Dataset entries:
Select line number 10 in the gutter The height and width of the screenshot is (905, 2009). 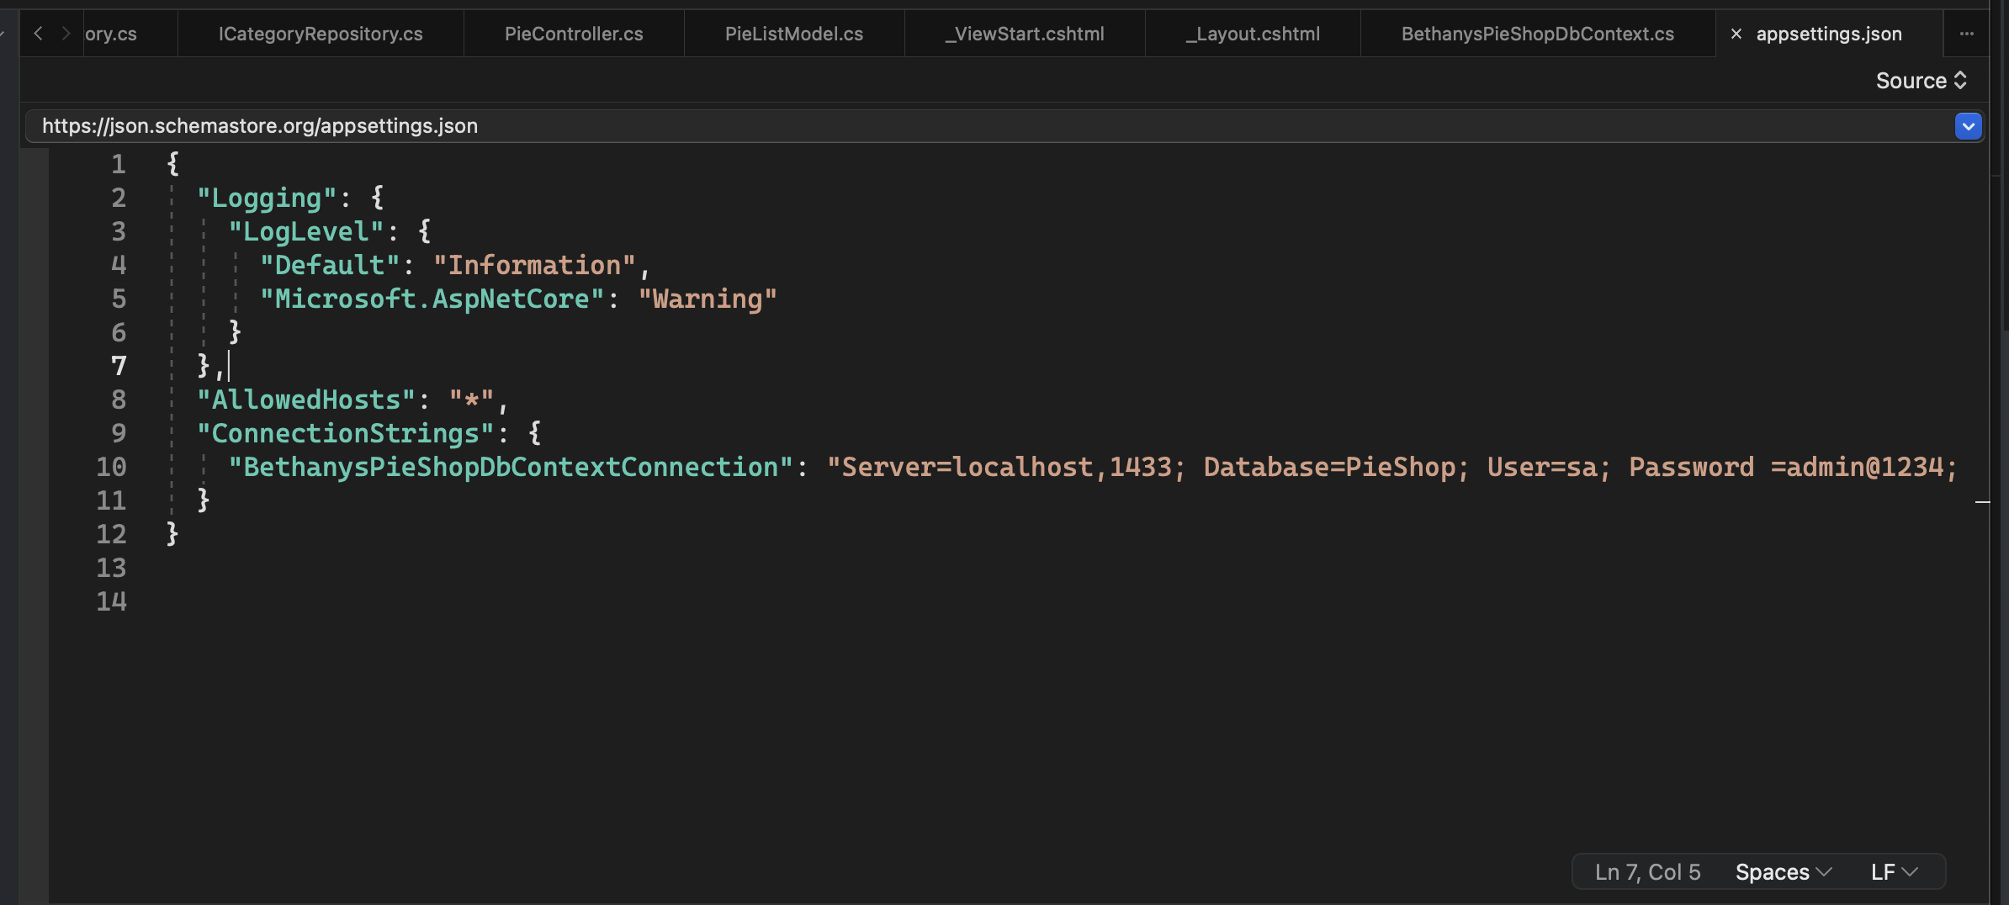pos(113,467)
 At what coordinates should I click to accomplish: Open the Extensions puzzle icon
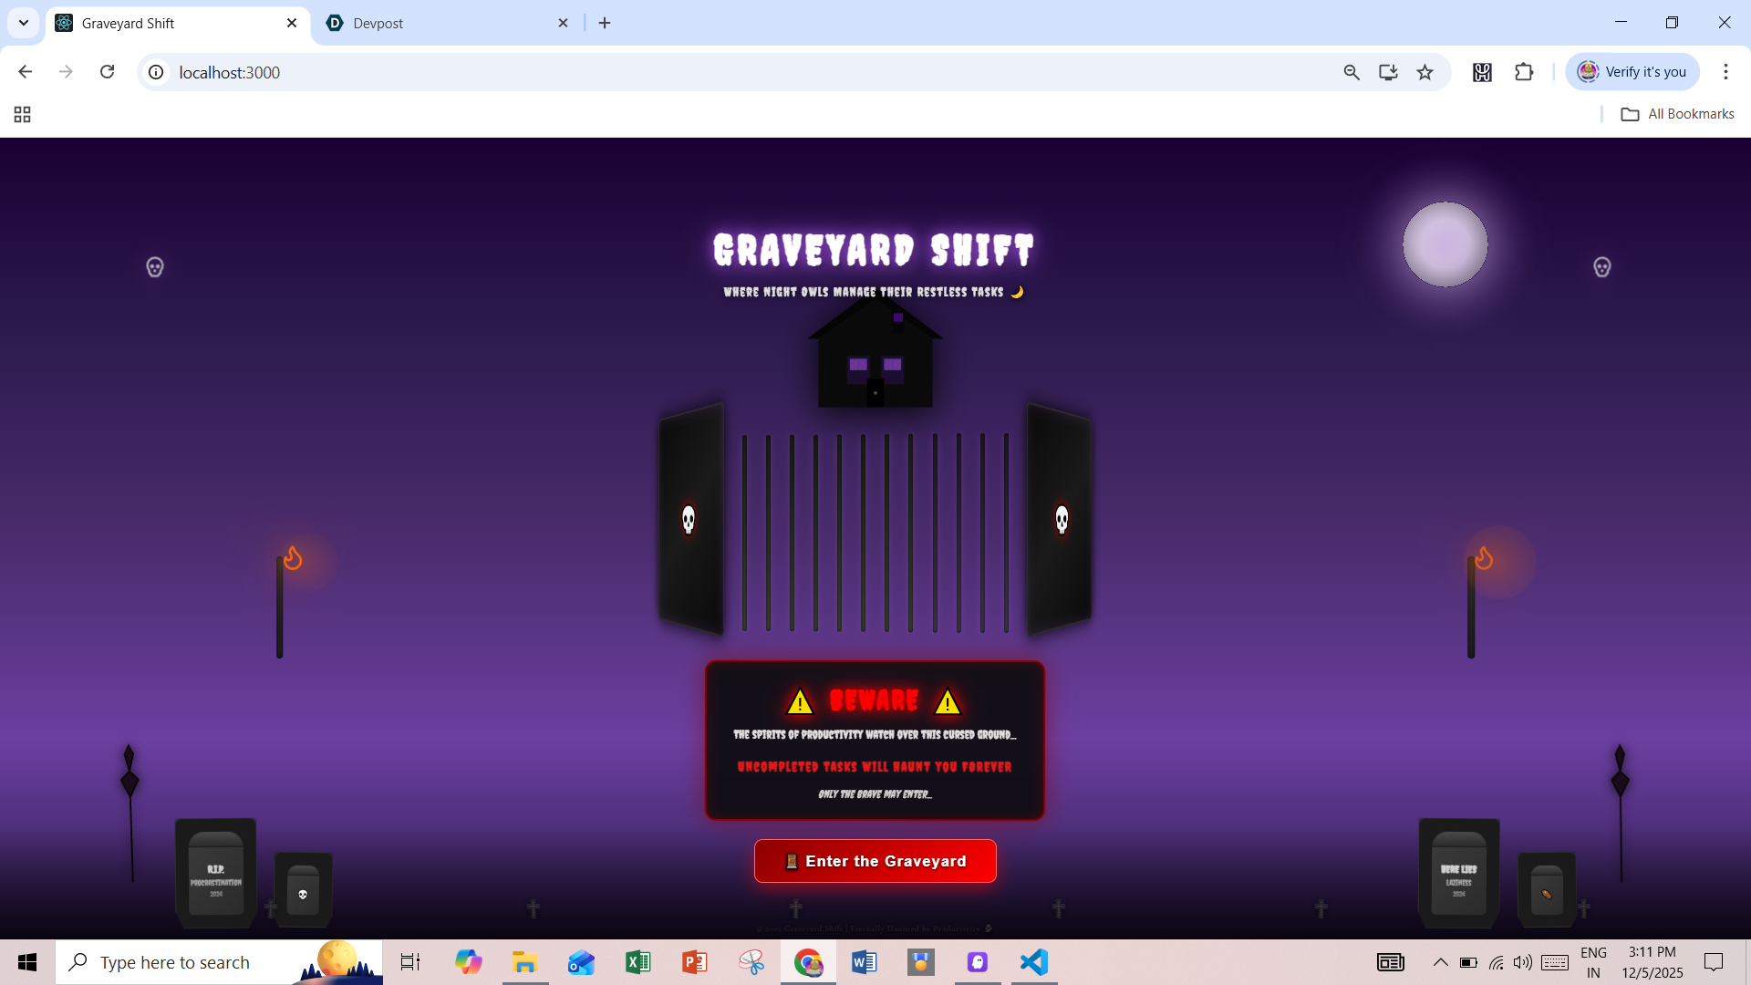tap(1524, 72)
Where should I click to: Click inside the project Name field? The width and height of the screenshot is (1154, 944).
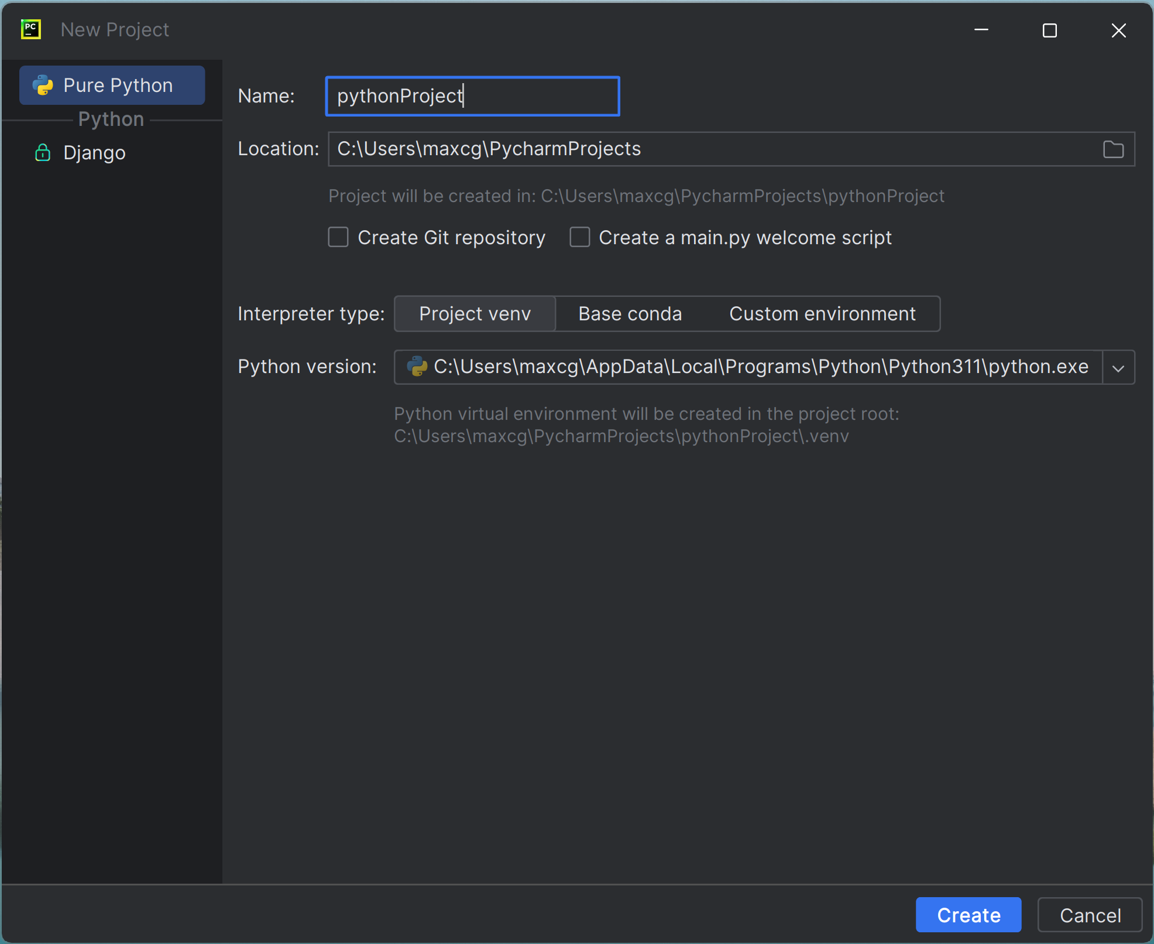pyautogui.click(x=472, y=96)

Task statement.
Leaving the pictures aside, transcribe exactly the lines from the one containing "Where should I" to the final line of the entries above, both ends included.

Solution to this task.
Where should I click to: Click inside the project Name field? The width and height of the screenshot is (1154, 944).
pyautogui.click(x=472, y=96)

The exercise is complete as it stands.